Con l’avvento della pandemia, sempre più bar hanno esteso la propria attività anche alle aree esterne dei locali, così da poter lavorare nel rispetto delle varie normative predisposte per contrastare la diffusione del virus. 

Tale pratica è stata incentivata anche dalla pubblica amministrazione: dal mese di maggio 2020, infatti, è stato disposto l’esonero dei commercianti dal pagamento delle imposte dovute per l’occupazione del suolo pubblico, provvedimento che si è protratto fino allo scorso mese di marzo.

Ma occorre prestare attenzione: l’ampliamento dell’esercizio in aree esterne presuppone comunque la sussistenza di determinati requisiti. 

Se poi il bar è collocato all’interno di un complesso condominiale e l’area interessata è un marciapiede di proprietà del condominio è necessaria anche l’autorizzazione dell’assemblea.

Questo quanto affermato dal TAR Lazio nella sentenza n. 4393 depositata lo scorso 12 aprile. 

La vertenza in questione scaturiva dalla decisione del Comune di Roma Capitale di revocare, in via di autotutela, la comunicazione di un bar di esercitare l’attività di somministrazione nella zona esterna per il fatto che trattandosi di area privata condominiale, non assegnata in via esclusiva, […] occorre supportare la Segnalazione Certificata di Inizio Attività con idoneo documento, da cui si evinca chiaramente il diritto/facoltà di utilizzo dell’area comune per finalità esclusiva di un condomino, ovvero per lo svolgimento dell’attività di somministrazione.

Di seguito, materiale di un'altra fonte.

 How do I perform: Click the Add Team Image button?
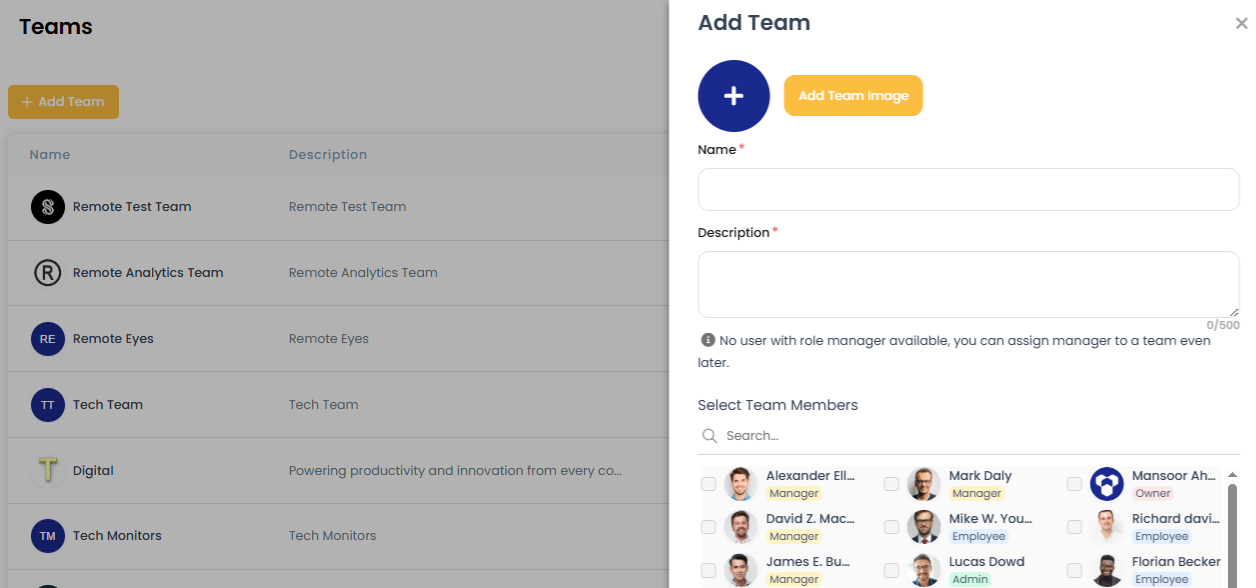coord(853,95)
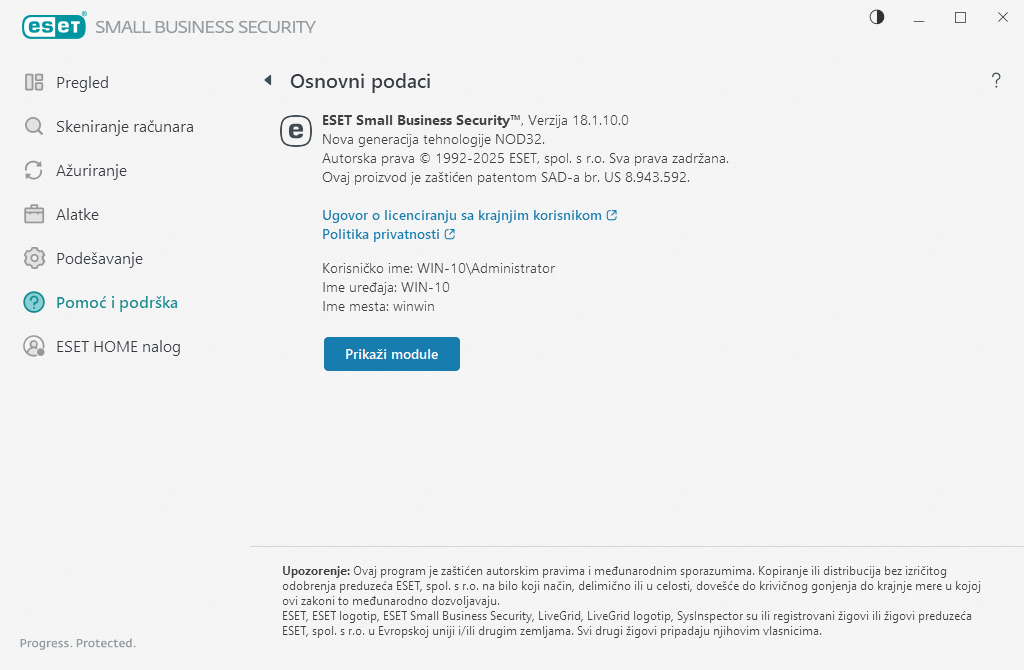Click the Ažuriranje refresh icon

coord(34,171)
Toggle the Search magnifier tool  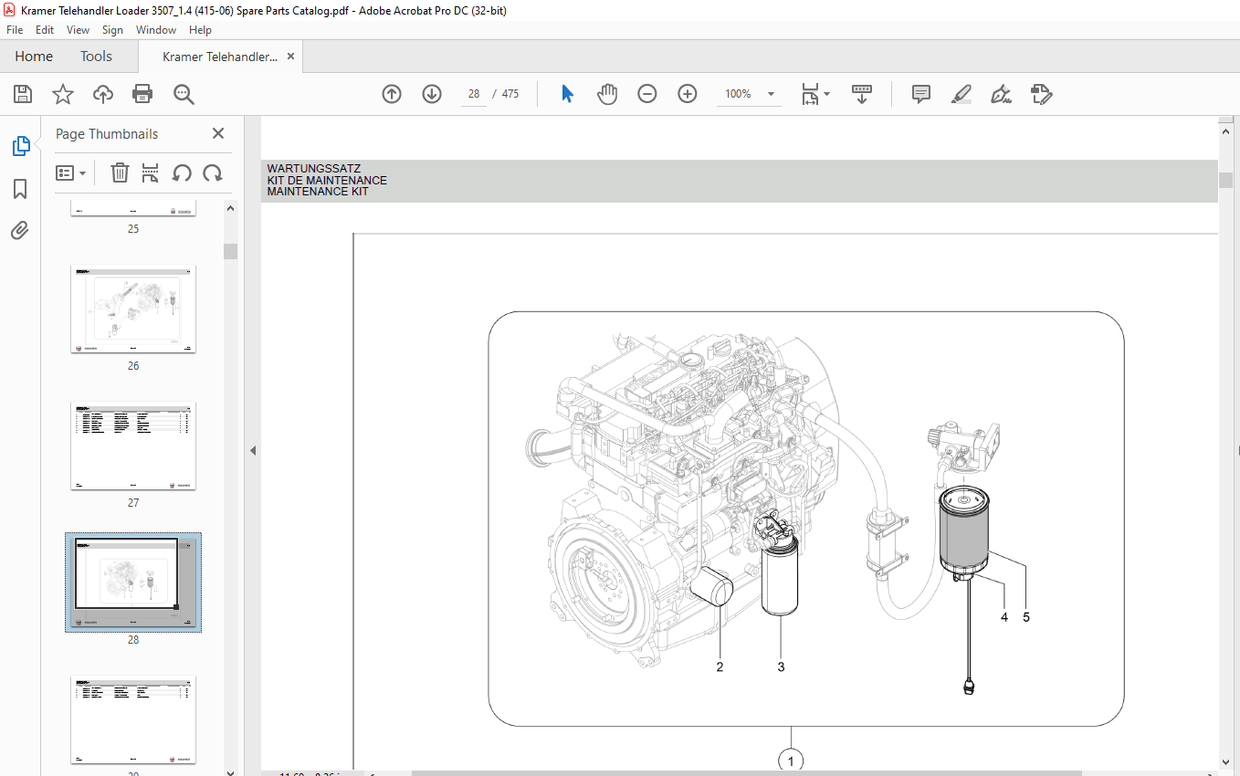click(x=183, y=93)
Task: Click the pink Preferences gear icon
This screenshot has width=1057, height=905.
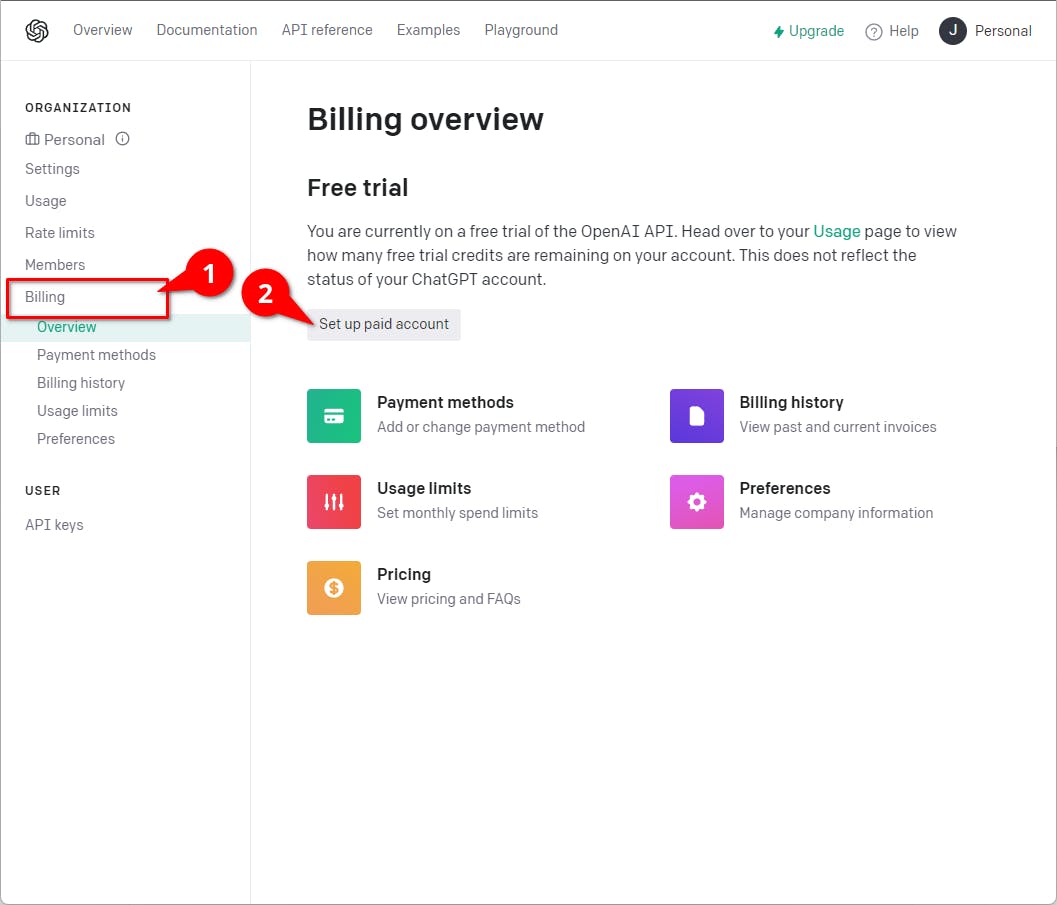Action: click(x=697, y=502)
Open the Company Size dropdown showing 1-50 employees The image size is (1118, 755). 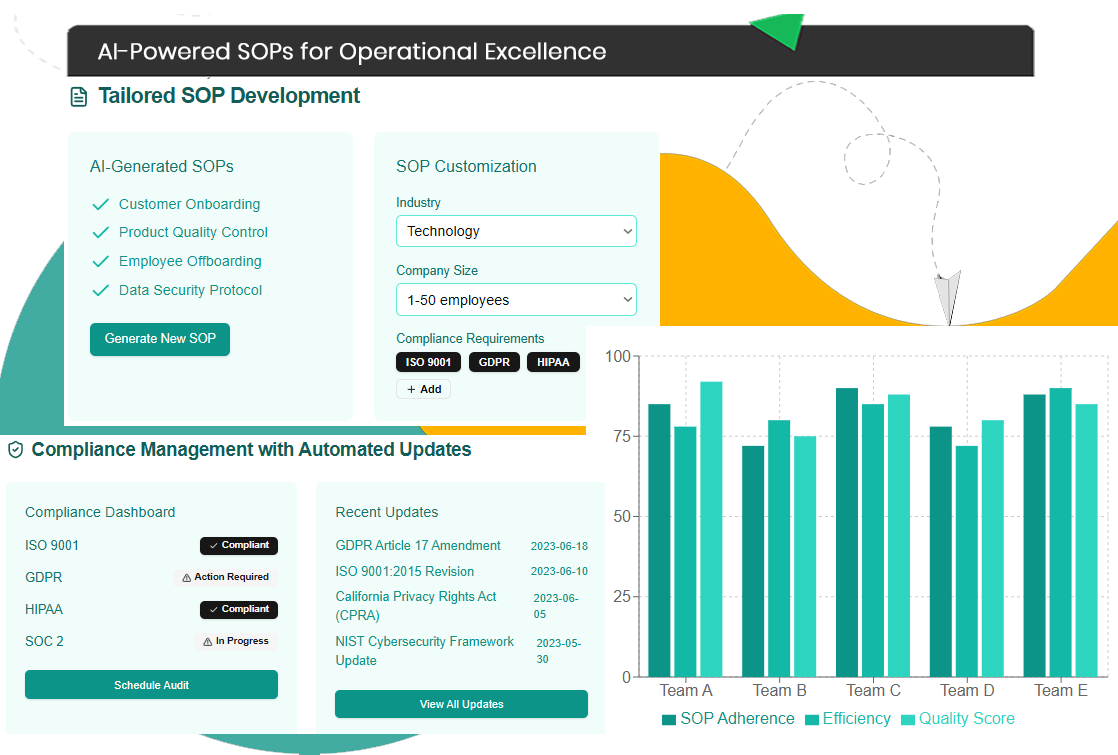pos(516,299)
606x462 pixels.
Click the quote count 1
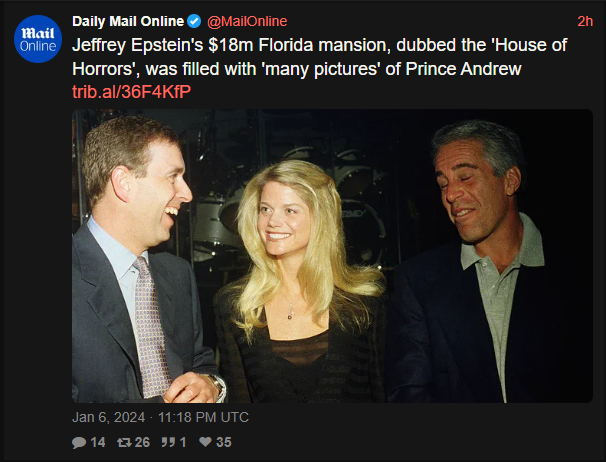point(183,442)
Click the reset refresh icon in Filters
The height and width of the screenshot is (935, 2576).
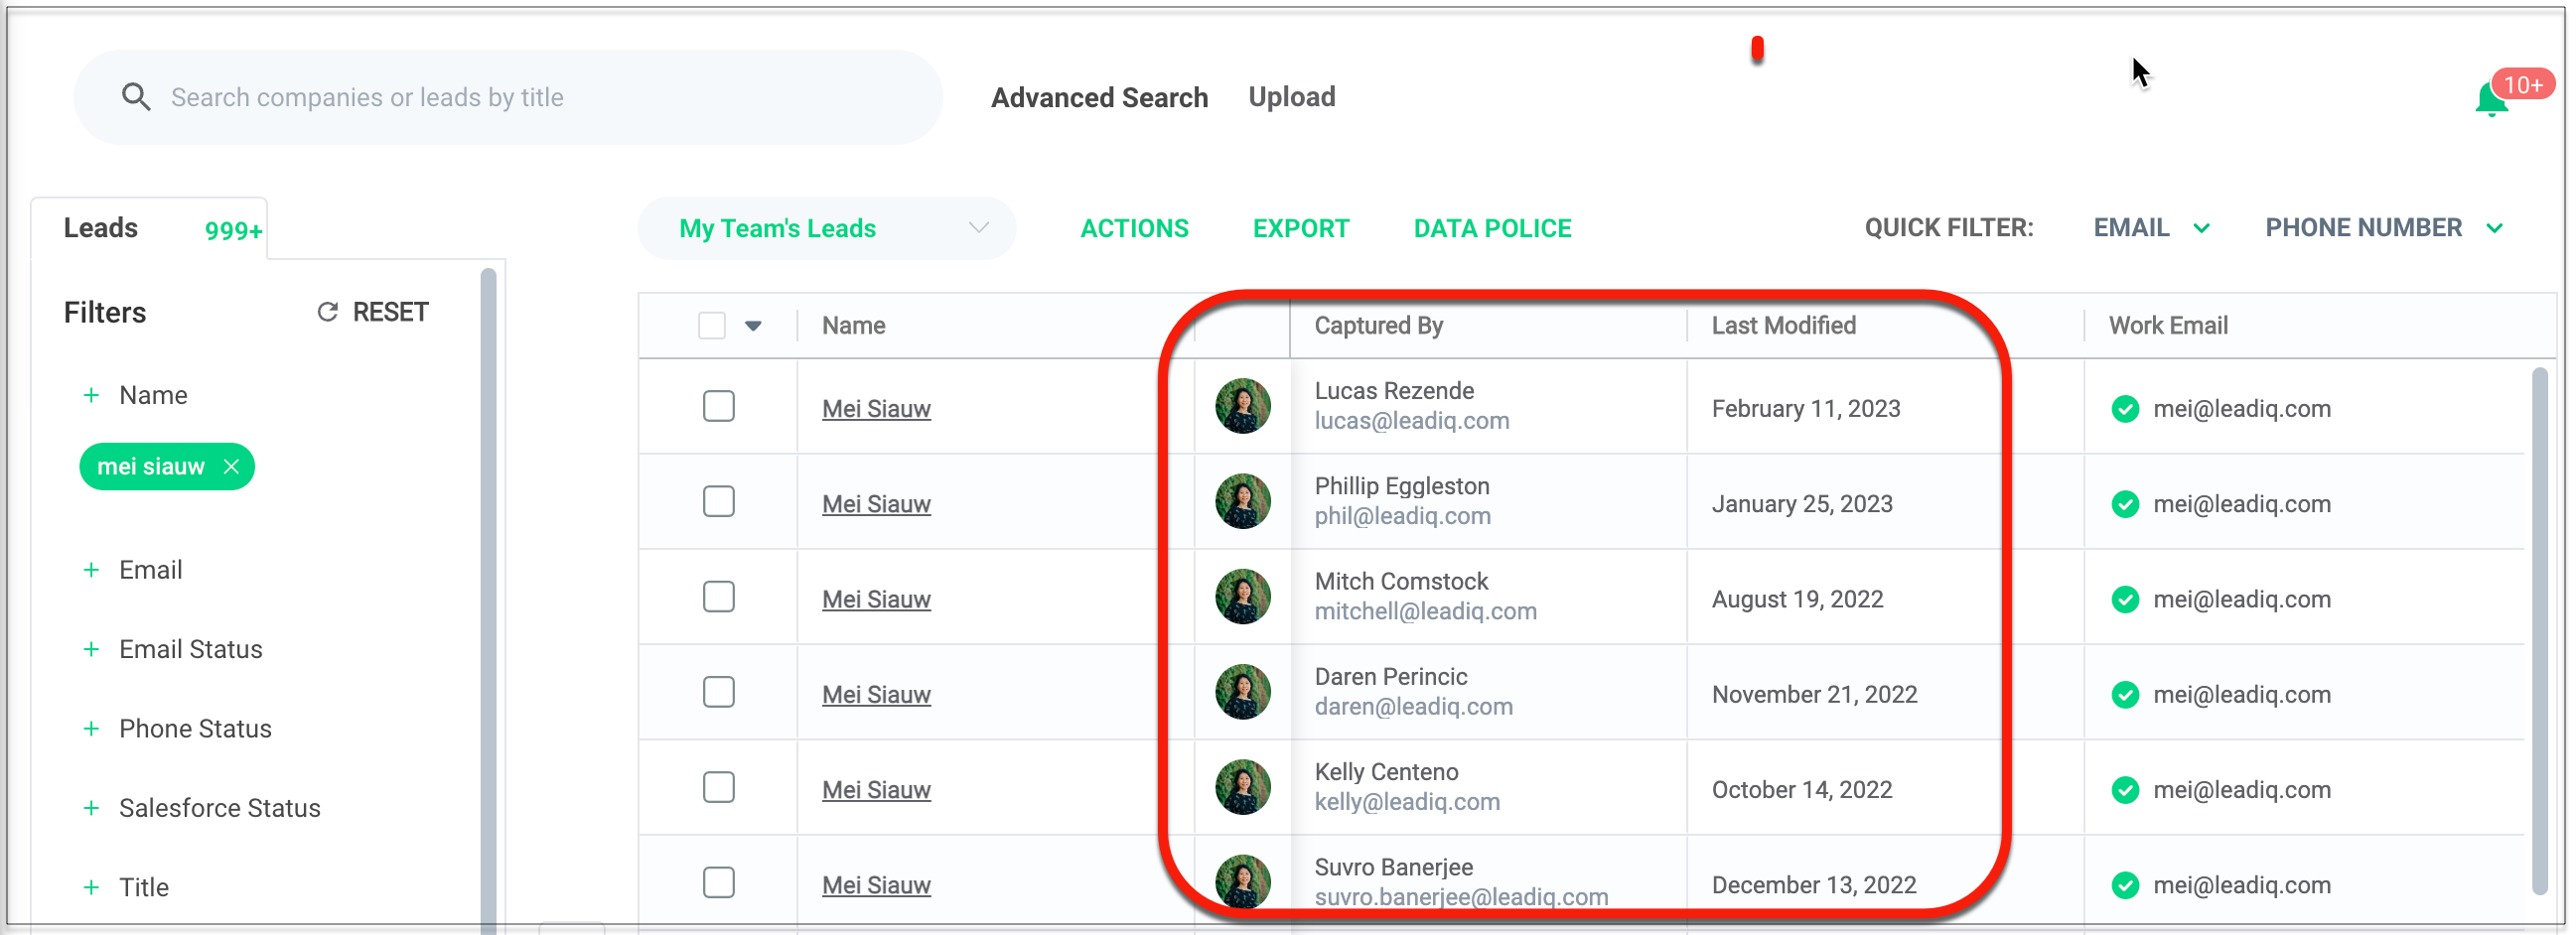pos(327,312)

Il proprietario dell’esercizio impugnava il suddetto provvedimento ritenendolo illegittimo ed affermando che l’occupazione del marciapiede trova il proprio fondamento nel diritto del condomino di fare un uso più intenso della cosa comune ai sensi dell’art. 1102 c.c.

Tale linea difensiva non ha però convinto la Suprema Corte, la quale, invece, ha ritenuto corretta la scelta dell’ente pubblico di revocare l’autorizzazione, posto che il titolare del bar era privo di alcuni dei requisiti necessariamente richiesti dal regolamento comunale per l’occupazione di suolo pubblico, ossia la comprovata disponibilità giuridica dell’area interessata e il rispetto della destinazione d’uso delle superfici di cui l’operatore commerciale intendeva servirsi. 

In aggiunta, nella sentenza si osserva come l’utilizzo del marciapiede di proprietà del condominio da parte del gestore, seppur condomino, richieda necessariamente l’autorizzazione espressa dell’organo assembleare. 

L’art. 1102 c.c., infatti, non è invocabile nel caso di specie poiché lo stesso pone come limiti all’uso più intenso il divieto di alterare la destinazione della cosa comune e il divieto di impedire agli altri partecipanti di farne parimenti uso.